**COMPITI DA SVOLGERE:**
a: Traduci in inglese questa frase dell'estratto del documento: "Recuperare le sonorità di un illustre passato può dire tutto o niente."
b: Secondo l'estratto del documento, con quale etichetta discografica Francesco Libetta ha realizzato il progetto "Chopin Selon Chopin"?

**ESTRATTO DEL DOCUMENTO:**
Recuperare le sonorità di un illustre passato può dire tutto o niente. La prima domanda che è lecito porsi di fronte a questo proposito è su quali basi venga avviato il processo di "repêchage". Una prima indicazione la riceviamo dal titolo dell'ultimo progetto discografico di Francesco Libetta per Sony Music: "Chopin Selon Chopin", dove il termine "Selon" significa "secondo", "conformemente a". Una volta letto potrebbe insinuarsi il sospetto di una mimesi mirata alla "comparizione" di uno Chopin redivivo che siede al pianoforte, pronto a suonare per noi. Un'altro degli ipotetici dubbi è che il nome dato a questo CD si profili come un "Hype", una delle tante frasi a effetto escogitata dall'ufficio marketing per aumentare i numeri di vendita. Ma chi già conosce il grande pianista salentino, il suo impareggiabile percorso artistico, non ha bisogno di alcun supplemento d'indagine per realizzare che entrambe queste ipotesi sono da rigettare con decisione, mentre per tutti gli altri occorre un minimo d'informazione. Su un Social come Facebook, per esempio, dove il maestro dispensa con prodigalità i suoi pensieri. In un post abbastanza recente ha parlato di premesse all'interpretazione, citando nomi come Gottfried Leibniz, George Dalgarno, John Wilkins.

I quarantanove livelli di significato cui fa riferimento il Talmud. Roger Bacon, i grammatici di Port Royal e le grammatiche generative trasformazionali di Noam Chomsky. Vladimir Nabokov. Questo per dire che sarebbe riduttivo considerare Francesco Libetta soltanto un grande virtuoso del pianoforte, essendo anche un intellettuale dalla cultura enciclopedica, con una vastità di orizzonti da far tremare le vene e i polsi. Pure compositore, direttore d'orchestra e scrittore. Quindi quell'eventuale nebbia che potrebbe appannare la vera accezione del titolo "Chopin Selon Chopin" è destinata a dissolversi per lasciar posto all'autentica natura di questa registrazione, in realtà nata su basi culturali molto solide. Un disco che raccoglie i frutti di un percorso che si presume piuttosto accidentato, indicativo di un intenso vissuto, tra anni di collaborazione con prestigiose istituzioni, insegnamento, un'indefessa opera di esplorazione, collezionamento, restauro ed esecuzione su pianoforti antichi, con una speciale affezione per gli ottocenteschi, proprio quelli sulle cui tastiere si posavano le mani di grandi compositori come Chopin e Liszt.

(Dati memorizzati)

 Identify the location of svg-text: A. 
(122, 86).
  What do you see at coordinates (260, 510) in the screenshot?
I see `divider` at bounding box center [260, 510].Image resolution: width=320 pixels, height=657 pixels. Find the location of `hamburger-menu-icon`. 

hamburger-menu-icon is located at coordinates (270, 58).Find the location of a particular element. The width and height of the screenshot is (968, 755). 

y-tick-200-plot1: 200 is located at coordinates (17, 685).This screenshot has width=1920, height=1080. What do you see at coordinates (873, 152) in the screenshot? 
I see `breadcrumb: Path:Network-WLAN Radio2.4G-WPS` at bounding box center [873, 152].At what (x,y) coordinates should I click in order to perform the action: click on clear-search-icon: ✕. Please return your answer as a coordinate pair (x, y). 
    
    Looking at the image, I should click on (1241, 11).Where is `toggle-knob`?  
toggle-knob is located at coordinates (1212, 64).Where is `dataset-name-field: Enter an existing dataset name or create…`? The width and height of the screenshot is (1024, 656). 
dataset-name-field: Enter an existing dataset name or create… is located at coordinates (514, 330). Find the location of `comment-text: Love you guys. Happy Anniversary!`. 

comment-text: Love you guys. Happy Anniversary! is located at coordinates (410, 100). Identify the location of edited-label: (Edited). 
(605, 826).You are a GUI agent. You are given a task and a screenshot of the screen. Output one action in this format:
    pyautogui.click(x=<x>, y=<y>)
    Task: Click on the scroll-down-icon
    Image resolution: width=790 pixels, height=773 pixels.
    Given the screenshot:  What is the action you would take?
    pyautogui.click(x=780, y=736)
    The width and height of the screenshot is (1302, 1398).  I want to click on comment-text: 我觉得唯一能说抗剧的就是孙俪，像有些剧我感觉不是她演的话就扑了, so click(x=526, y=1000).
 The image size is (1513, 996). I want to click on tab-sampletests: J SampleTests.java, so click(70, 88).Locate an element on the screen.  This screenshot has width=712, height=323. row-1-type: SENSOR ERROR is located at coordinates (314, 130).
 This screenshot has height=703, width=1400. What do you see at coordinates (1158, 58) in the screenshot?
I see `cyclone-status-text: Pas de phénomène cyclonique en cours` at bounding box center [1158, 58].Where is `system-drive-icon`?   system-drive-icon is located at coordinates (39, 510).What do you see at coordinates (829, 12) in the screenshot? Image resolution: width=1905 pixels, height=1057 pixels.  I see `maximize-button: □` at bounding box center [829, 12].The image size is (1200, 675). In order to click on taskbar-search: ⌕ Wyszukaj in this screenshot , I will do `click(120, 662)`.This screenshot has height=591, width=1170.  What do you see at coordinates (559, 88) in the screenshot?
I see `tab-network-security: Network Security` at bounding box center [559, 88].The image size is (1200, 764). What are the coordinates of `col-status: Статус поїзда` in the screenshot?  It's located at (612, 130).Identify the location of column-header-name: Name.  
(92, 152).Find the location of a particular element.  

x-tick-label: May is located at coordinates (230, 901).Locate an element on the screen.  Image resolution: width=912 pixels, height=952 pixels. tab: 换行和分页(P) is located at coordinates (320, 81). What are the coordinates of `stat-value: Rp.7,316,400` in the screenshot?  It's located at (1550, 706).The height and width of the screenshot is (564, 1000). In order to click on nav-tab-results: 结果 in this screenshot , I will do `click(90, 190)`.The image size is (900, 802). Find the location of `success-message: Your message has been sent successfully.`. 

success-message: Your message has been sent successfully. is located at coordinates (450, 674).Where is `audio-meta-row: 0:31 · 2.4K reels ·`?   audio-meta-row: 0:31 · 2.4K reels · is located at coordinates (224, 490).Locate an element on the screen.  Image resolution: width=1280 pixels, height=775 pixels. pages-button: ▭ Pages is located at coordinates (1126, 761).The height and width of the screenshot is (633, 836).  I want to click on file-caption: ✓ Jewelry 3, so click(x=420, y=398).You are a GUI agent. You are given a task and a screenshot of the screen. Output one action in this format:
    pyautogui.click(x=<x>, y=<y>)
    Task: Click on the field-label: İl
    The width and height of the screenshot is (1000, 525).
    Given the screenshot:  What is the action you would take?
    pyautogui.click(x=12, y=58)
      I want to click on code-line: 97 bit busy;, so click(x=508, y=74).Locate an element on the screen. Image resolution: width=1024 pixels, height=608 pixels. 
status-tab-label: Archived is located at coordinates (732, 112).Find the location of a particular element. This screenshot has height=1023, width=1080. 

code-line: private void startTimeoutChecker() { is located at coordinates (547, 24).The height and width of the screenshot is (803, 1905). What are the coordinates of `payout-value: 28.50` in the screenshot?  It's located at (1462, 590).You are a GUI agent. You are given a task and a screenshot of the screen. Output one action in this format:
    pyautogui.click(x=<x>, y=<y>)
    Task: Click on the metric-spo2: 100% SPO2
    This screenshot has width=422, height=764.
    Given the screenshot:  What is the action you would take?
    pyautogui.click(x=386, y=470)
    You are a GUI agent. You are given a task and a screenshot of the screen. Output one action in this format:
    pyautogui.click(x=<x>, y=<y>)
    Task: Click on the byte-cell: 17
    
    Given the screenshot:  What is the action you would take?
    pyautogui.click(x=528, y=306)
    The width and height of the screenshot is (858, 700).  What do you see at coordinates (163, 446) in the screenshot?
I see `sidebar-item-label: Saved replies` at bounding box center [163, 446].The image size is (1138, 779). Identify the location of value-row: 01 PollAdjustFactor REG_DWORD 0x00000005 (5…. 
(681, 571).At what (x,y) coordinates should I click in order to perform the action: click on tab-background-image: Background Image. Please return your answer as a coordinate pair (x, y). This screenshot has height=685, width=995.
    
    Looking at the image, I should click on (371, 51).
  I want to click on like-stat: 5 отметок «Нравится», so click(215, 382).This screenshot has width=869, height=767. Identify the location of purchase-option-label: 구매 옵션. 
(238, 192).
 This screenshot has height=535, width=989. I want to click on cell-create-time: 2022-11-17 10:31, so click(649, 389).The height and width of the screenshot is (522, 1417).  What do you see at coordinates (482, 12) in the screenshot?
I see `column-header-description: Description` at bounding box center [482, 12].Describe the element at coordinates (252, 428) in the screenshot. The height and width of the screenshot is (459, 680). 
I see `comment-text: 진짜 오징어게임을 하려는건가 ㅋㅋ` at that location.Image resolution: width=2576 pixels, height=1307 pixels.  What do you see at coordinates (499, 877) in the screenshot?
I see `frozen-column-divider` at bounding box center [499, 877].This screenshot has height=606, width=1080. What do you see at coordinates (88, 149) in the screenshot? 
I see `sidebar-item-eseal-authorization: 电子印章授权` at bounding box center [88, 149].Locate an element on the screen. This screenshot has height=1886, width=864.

**SOLUZIONI:**
a: Recovering the sounds of an illustrious past can mean everything or nothing.

b: Sony Music.